From the data below, return the exact lines starting at the line containing "Screen dimensions: 1040x555" and ending at the line containing "The width and height of the screenshot is (735, 626).", both included, and nothing else.

▶ **MATERIAL SUPPLIED**:

=== Section Start ===

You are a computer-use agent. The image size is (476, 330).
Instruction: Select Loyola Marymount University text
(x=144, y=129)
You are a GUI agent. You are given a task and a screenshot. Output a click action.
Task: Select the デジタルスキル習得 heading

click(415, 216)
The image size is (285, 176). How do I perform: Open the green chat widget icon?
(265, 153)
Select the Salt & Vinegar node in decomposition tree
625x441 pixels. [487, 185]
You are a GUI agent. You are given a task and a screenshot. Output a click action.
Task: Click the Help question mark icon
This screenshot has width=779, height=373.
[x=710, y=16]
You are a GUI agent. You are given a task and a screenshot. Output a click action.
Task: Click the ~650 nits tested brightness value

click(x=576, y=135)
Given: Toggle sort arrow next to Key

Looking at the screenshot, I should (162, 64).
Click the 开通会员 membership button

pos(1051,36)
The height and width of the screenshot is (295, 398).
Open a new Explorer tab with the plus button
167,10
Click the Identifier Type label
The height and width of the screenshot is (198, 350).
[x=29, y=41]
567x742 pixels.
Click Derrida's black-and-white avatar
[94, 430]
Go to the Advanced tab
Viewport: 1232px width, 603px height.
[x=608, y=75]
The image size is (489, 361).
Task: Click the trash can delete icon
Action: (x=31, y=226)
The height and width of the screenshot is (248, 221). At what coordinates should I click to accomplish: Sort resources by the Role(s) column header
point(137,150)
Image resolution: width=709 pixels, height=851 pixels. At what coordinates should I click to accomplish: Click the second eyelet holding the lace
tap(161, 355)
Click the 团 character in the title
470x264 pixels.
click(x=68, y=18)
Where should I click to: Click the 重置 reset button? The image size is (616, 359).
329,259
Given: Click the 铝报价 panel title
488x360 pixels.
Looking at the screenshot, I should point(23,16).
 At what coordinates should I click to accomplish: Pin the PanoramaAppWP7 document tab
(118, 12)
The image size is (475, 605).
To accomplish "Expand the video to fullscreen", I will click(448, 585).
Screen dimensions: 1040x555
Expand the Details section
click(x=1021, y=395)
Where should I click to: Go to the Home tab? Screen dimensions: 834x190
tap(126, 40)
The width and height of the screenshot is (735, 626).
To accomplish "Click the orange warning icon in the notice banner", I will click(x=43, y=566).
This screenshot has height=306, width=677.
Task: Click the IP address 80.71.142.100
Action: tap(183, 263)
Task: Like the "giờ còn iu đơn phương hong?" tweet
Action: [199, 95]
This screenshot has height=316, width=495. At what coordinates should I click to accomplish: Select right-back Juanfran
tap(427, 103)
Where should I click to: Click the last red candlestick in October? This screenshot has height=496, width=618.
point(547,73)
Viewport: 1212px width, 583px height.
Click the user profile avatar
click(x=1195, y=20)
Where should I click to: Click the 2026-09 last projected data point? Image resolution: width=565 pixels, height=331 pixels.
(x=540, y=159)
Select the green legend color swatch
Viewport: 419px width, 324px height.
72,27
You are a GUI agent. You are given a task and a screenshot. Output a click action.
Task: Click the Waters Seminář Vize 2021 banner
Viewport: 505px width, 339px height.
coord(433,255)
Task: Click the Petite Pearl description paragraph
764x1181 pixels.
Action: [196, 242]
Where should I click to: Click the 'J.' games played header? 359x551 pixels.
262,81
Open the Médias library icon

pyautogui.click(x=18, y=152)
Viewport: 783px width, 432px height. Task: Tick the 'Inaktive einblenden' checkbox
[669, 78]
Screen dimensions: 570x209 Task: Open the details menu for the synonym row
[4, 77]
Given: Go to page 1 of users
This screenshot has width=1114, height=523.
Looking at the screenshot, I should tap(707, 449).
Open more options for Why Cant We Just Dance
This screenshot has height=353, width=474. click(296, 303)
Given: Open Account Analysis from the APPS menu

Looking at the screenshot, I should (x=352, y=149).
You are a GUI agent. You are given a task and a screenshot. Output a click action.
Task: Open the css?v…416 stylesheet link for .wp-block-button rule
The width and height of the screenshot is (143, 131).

=== Section End ===

▶ **SOLUTION TO THE EXERCISE**:
Screen dimensions: 1040x555
Expand the Details section
click(x=1021, y=395)
Where should I click to: Go to the Home tab? Screen dimensions: 834x190
tap(126, 40)
The width and height of the screenshot is (735, 626).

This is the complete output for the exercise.